For New York City’s startup community, the future venture capitalists have hoped for may be taking place right now.
Over the past two days New York startups have announced nearly $200 million in funding, so the question may not be “When will New York be a venture hub in its own right?” but instead “How soon is now?”
The city is already on pace for the best first quarter in its history – with 98 companies raising nearly $1.3 billion to date and its second best quarter by capital committed since 2009, according to our data.
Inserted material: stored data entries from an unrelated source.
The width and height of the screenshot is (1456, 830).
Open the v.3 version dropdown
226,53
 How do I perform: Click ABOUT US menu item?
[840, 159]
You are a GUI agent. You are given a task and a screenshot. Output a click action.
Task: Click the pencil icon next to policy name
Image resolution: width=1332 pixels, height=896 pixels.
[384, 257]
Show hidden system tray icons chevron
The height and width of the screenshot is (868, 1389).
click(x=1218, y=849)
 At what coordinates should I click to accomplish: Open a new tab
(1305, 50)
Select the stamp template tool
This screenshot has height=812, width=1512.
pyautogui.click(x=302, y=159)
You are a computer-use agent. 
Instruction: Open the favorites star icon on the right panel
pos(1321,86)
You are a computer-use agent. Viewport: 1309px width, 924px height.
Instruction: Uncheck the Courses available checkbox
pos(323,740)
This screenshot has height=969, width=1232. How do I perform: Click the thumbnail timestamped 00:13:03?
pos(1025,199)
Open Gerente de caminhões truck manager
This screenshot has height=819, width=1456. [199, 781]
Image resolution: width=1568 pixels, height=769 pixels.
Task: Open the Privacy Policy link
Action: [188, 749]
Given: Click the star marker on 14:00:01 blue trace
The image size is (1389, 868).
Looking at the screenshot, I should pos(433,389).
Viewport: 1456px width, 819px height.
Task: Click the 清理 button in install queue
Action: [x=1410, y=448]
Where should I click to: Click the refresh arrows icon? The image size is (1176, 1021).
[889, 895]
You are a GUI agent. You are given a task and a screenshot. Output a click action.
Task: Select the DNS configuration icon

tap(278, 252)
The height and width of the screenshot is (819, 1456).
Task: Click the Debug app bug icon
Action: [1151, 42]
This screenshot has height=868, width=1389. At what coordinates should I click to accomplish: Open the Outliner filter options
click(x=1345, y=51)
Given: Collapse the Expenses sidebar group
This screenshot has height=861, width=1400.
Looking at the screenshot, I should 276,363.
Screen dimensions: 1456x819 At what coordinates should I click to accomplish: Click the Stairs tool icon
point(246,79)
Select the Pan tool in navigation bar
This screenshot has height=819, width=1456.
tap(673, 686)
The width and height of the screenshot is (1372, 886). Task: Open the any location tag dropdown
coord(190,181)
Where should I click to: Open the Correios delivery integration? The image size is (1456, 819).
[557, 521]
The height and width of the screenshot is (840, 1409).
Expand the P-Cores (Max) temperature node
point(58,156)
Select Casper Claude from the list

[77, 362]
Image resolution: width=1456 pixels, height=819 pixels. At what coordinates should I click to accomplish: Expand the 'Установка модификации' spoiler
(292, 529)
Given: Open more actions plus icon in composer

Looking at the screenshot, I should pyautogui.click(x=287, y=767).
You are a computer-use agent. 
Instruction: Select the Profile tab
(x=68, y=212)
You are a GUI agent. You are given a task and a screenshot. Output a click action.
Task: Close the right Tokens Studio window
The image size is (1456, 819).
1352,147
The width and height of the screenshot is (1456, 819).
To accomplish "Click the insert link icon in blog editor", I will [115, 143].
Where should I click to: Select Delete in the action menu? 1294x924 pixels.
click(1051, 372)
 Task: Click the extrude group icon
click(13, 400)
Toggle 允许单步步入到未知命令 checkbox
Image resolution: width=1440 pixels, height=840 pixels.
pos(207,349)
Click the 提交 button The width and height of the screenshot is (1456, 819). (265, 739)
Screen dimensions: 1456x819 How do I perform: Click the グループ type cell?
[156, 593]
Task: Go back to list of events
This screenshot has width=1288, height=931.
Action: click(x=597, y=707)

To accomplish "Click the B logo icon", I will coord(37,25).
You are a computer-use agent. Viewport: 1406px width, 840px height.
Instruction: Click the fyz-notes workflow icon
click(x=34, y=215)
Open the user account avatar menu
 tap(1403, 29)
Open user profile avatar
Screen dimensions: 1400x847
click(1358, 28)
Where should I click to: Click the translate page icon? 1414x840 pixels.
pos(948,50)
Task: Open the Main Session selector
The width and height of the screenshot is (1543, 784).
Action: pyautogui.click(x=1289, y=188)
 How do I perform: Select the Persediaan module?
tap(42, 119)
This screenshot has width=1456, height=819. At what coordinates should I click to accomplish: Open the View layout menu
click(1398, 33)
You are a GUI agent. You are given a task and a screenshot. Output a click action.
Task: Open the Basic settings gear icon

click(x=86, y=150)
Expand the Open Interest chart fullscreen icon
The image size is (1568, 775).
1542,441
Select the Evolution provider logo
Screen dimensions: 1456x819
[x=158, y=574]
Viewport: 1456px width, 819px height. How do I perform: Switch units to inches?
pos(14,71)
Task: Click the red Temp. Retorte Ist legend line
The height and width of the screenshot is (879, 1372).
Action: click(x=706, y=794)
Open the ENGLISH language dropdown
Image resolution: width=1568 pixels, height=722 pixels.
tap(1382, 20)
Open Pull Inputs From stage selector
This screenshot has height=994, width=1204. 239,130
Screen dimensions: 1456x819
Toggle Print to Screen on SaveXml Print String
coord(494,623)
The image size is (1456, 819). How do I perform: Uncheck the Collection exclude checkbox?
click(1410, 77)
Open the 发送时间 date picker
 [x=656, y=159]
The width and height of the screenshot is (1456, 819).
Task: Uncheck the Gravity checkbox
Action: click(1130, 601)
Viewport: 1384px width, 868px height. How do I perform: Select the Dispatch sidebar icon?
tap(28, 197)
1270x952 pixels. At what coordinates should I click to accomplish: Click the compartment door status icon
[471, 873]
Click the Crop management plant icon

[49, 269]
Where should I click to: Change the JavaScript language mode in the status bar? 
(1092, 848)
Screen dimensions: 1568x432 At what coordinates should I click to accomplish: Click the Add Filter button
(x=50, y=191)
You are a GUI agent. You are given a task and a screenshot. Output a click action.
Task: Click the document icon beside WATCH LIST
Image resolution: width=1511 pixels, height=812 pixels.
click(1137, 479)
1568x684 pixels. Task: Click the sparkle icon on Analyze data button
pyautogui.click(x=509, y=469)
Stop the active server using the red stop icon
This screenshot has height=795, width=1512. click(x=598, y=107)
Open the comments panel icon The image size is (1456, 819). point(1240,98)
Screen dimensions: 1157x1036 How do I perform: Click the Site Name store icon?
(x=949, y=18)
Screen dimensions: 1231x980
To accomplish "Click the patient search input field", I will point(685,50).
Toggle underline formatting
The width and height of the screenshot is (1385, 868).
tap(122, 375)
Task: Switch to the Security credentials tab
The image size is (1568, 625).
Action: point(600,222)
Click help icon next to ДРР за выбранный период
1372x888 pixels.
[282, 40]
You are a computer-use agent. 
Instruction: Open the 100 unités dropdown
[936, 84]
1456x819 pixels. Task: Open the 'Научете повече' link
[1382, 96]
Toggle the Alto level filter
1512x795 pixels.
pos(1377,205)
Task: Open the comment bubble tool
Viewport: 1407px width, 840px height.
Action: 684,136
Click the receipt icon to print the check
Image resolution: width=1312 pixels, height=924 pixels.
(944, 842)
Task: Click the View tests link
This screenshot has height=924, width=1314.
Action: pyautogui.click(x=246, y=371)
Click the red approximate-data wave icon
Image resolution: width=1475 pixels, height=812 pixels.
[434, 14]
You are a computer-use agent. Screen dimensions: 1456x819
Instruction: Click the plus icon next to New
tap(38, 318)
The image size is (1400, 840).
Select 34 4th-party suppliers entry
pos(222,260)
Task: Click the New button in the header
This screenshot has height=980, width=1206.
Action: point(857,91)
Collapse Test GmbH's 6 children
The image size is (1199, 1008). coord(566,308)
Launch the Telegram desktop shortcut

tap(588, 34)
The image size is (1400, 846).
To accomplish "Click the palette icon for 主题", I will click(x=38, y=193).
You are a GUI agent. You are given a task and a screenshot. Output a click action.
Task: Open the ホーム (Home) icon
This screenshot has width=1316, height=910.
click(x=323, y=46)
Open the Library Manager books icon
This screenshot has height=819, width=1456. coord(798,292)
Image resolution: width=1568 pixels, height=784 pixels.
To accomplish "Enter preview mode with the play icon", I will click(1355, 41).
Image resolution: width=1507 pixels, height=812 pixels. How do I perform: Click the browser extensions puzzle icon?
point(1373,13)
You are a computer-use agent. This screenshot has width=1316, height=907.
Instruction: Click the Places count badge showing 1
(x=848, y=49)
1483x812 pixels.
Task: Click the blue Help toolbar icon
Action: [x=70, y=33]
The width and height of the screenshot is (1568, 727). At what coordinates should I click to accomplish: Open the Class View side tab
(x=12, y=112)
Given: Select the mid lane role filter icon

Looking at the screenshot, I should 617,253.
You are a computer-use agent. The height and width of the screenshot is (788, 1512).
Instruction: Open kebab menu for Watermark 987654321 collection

In the last quarter of 2013 New York’s new companies raised over $1.6 billion.
Increasingly investors from the West Coast are making the trek back East to look at deals in the Big Apple.
“We traditionally had the bulk of our investment in the Bay Area and Boston was the number two [geography] for us,” said Menlo Ventures managing director John Jarve, who sits on the board of the New York-based financial services company Betterment. “[Now] I keep telling my partners we should open a New York office. This is here to stay.”
The round that Khosla Ventures led for Canary is indicative of increasing competition from West Coast VCs for New York deals, according to an investor familiar with the company’s negotiations. “We got priced out and sized out,” one New York investor said.
Buoying investors’ faith in the long-term viability of New York as a new venture hub, rather than seeing the current climate as a New York bubble, is the breadth of companies that are being launched.
“I can’t think of a day where we had this much activity and this size of investment. And diversity,” said David Aronoff, a general partner with the New York and Boston-based early stage investment firm Flybridge Capital Partners. “There was a hardware product, a financial technology company, a media company and in TripleLift you’ve got something in adtech marketing that is a business to business sale.”